GOAL: Extract the stretch of lines from the one containing "The image size is (1170, 1170). Task: Click the upper" through the one containing "click(x=653, y=38)", both included, and copy them out unchanged.

[Stored records]
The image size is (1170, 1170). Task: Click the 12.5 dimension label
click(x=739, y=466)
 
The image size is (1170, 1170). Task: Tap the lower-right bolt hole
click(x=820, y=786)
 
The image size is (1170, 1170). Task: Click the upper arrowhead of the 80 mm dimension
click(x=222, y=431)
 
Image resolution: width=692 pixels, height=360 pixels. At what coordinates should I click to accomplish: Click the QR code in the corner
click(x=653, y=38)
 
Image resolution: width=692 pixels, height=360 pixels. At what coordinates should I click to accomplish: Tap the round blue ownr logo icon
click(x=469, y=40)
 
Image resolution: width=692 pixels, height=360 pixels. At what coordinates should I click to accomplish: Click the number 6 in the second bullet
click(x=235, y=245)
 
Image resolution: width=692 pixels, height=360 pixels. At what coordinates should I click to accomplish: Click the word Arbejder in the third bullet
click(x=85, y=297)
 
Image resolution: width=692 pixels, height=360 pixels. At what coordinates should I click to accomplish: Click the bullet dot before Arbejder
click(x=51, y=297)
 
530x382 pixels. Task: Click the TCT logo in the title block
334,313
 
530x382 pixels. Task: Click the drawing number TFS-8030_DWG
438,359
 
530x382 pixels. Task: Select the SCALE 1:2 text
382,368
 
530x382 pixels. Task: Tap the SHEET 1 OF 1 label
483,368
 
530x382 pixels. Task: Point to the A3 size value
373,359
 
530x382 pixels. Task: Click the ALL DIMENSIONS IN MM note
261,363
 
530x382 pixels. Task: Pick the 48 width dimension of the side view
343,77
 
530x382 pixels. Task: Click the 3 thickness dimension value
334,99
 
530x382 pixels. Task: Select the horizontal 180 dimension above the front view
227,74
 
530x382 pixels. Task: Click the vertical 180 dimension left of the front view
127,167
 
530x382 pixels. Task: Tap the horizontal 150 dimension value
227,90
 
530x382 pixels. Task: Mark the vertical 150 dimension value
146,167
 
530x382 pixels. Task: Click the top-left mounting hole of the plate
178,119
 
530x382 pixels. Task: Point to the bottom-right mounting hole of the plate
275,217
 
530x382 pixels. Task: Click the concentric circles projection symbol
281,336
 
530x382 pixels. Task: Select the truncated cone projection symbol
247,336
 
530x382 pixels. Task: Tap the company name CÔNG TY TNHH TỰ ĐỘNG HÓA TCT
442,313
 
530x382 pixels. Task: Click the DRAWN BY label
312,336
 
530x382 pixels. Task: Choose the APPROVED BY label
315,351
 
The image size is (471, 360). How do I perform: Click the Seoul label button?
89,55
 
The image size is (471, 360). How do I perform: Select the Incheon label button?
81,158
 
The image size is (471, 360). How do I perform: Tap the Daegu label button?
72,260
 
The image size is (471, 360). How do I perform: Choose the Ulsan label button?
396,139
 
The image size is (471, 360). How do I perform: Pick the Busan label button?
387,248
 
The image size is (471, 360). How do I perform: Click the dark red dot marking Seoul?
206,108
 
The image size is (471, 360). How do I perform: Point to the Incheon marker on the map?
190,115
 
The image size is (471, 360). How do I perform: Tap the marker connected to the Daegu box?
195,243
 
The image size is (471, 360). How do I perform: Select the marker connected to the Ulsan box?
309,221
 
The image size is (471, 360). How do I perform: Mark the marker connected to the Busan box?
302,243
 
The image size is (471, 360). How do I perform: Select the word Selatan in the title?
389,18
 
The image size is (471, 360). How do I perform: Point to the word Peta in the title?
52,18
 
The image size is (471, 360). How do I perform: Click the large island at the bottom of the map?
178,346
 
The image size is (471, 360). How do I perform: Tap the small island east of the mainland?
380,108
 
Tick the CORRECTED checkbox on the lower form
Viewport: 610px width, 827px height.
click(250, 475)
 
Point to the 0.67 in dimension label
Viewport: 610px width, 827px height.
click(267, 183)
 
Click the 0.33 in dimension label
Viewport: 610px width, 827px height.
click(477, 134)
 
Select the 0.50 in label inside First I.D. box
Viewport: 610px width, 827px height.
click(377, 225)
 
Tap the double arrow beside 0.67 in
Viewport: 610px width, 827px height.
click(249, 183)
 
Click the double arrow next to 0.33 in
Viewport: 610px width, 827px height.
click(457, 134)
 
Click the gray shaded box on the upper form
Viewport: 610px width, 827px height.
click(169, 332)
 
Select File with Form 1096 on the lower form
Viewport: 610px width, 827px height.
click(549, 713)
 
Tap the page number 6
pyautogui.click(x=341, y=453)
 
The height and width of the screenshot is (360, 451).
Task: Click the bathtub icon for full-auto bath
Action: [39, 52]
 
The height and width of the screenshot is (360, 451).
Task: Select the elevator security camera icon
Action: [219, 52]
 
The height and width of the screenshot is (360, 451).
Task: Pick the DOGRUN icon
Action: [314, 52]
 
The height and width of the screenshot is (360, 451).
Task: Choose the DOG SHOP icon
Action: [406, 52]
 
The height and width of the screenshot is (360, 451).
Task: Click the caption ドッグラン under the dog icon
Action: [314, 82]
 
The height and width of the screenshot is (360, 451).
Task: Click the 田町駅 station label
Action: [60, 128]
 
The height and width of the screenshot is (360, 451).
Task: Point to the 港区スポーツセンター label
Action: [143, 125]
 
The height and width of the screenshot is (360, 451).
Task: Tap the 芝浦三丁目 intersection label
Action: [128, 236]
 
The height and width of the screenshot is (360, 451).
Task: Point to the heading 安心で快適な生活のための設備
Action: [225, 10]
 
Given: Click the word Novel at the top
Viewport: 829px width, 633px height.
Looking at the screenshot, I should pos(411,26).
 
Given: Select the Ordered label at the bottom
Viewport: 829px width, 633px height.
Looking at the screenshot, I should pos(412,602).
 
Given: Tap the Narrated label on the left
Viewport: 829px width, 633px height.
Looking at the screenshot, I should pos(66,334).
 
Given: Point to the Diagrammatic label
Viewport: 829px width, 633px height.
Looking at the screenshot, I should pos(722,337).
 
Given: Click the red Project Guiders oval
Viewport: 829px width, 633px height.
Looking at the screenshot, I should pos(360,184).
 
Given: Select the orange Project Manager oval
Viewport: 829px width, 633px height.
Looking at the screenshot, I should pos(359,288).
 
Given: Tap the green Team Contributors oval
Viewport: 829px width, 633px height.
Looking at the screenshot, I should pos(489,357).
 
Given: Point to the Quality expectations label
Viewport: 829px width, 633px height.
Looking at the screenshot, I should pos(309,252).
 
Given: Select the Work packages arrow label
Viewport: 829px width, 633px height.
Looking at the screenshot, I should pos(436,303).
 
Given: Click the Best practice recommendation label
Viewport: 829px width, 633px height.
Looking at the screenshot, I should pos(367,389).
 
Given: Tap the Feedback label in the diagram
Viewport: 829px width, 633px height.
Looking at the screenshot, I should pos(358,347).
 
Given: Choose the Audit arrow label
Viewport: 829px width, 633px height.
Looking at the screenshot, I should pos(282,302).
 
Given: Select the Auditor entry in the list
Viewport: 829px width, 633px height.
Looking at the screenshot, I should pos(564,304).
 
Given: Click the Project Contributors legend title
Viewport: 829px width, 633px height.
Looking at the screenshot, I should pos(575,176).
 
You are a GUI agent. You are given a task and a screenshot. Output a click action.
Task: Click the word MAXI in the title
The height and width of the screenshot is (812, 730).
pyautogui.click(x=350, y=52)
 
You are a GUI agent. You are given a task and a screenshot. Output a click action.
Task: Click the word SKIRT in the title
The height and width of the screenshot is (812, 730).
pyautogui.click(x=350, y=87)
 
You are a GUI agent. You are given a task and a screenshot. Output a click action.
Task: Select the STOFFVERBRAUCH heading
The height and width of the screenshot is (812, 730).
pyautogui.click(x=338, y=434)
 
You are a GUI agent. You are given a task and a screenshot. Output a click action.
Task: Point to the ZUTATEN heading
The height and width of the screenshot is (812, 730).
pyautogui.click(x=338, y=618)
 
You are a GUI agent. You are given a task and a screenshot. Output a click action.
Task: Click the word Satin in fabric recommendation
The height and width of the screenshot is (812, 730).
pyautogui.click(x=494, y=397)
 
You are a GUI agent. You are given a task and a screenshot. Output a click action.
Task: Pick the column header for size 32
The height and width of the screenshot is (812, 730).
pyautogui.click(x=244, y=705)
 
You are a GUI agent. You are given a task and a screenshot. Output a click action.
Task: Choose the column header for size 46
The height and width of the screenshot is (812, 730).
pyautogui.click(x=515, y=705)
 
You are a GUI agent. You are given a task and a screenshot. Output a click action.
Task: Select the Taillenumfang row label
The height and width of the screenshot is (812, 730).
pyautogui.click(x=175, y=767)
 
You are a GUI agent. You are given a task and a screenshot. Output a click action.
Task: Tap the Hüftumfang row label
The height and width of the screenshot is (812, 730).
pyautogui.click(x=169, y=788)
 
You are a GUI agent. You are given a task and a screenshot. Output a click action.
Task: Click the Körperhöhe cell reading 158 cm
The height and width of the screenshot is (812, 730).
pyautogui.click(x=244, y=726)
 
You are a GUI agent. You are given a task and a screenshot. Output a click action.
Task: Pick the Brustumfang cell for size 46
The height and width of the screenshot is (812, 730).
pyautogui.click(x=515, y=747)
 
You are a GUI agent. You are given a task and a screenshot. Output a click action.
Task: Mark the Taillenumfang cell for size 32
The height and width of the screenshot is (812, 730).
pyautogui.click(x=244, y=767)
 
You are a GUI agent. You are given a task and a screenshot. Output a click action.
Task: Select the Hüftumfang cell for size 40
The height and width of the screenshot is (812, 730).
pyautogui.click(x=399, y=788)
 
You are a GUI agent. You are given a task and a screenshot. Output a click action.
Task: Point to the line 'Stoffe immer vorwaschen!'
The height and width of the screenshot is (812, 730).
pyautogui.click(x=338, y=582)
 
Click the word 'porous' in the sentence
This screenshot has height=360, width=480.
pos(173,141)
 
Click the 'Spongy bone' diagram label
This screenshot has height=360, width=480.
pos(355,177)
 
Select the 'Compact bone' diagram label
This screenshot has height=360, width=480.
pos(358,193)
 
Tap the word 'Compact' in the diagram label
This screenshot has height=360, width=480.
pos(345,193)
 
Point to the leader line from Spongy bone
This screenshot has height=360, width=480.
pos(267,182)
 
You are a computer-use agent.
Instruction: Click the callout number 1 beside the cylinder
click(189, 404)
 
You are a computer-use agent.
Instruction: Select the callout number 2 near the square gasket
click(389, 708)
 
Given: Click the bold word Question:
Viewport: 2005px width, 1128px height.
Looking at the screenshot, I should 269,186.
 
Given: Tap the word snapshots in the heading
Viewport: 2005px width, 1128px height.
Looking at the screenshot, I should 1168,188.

TASK ANSWER:
The image size is (1170, 1170). Task: Click the upper arrowhead of the 80 mm dimension
click(x=222, y=431)
 
Image resolution: width=692 pixels, height=360 pixels. At what coordinates should I click to accomplish: Click the QR code in the corner
click(x=653, y=38)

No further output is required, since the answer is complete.